++++ Data to process
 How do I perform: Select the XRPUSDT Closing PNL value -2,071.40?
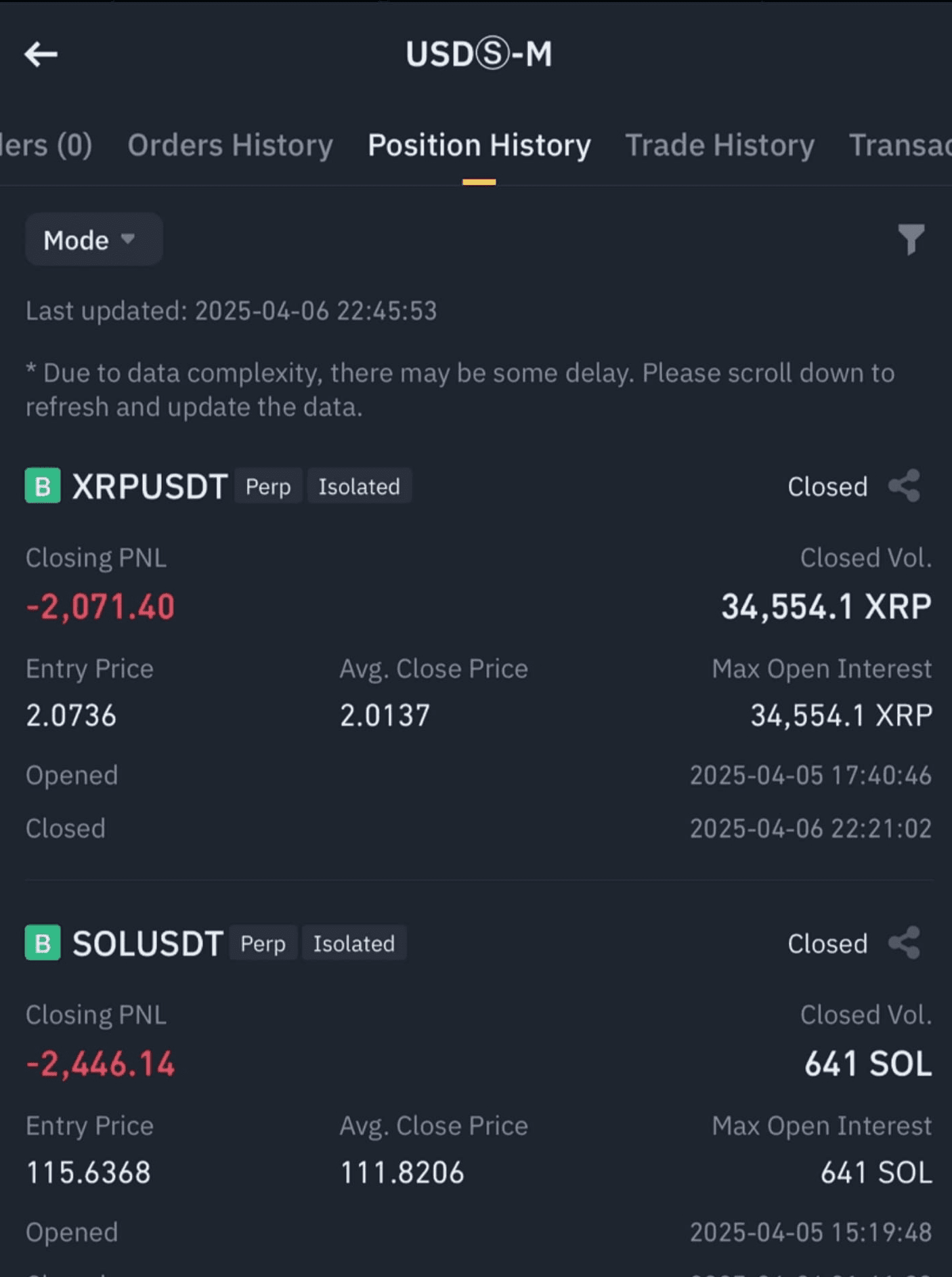coord(100,607)
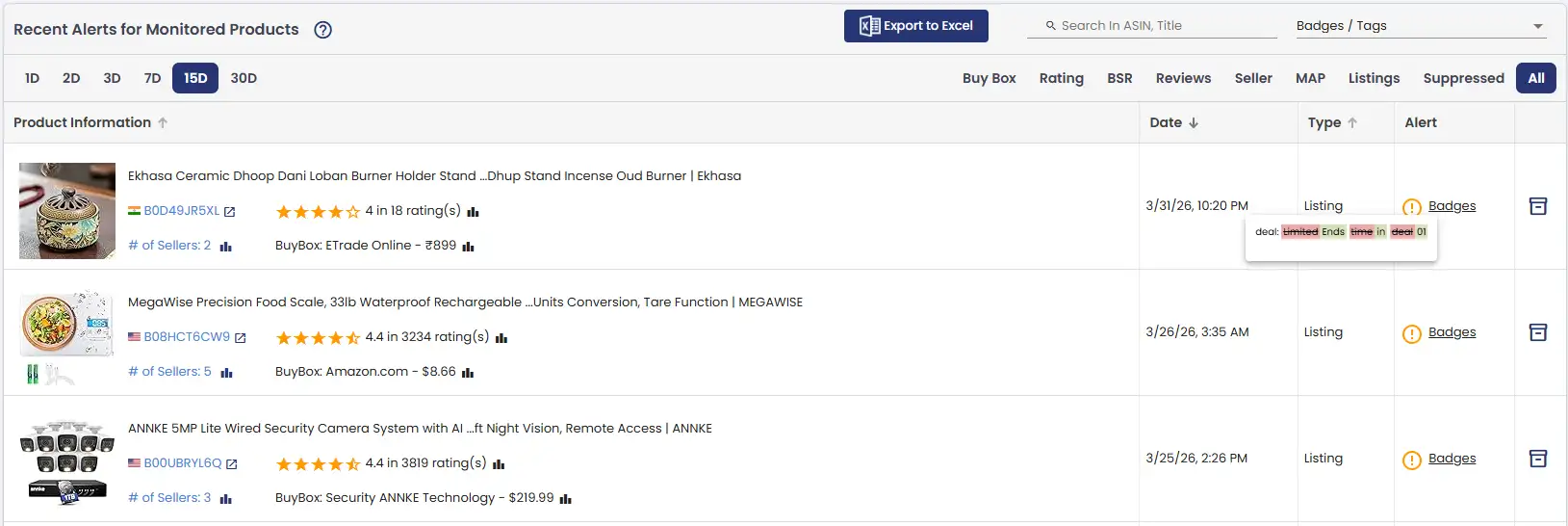Open external link for ASIN B0D49JR5XL
The width and height of the screenshot is (1568, 526).
coord(229,212)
++++++++
Work required:
Repeat the records exactly, without the pictures.

Result for this exercise:
 How do I perform: Select the XRPUSDT Closing PNL value -2,071.40?
coord(100,607)
Open external link for ASIN B0D49JR5XL
The width and height of the screenshot is (1568, 526).
coord(229,212)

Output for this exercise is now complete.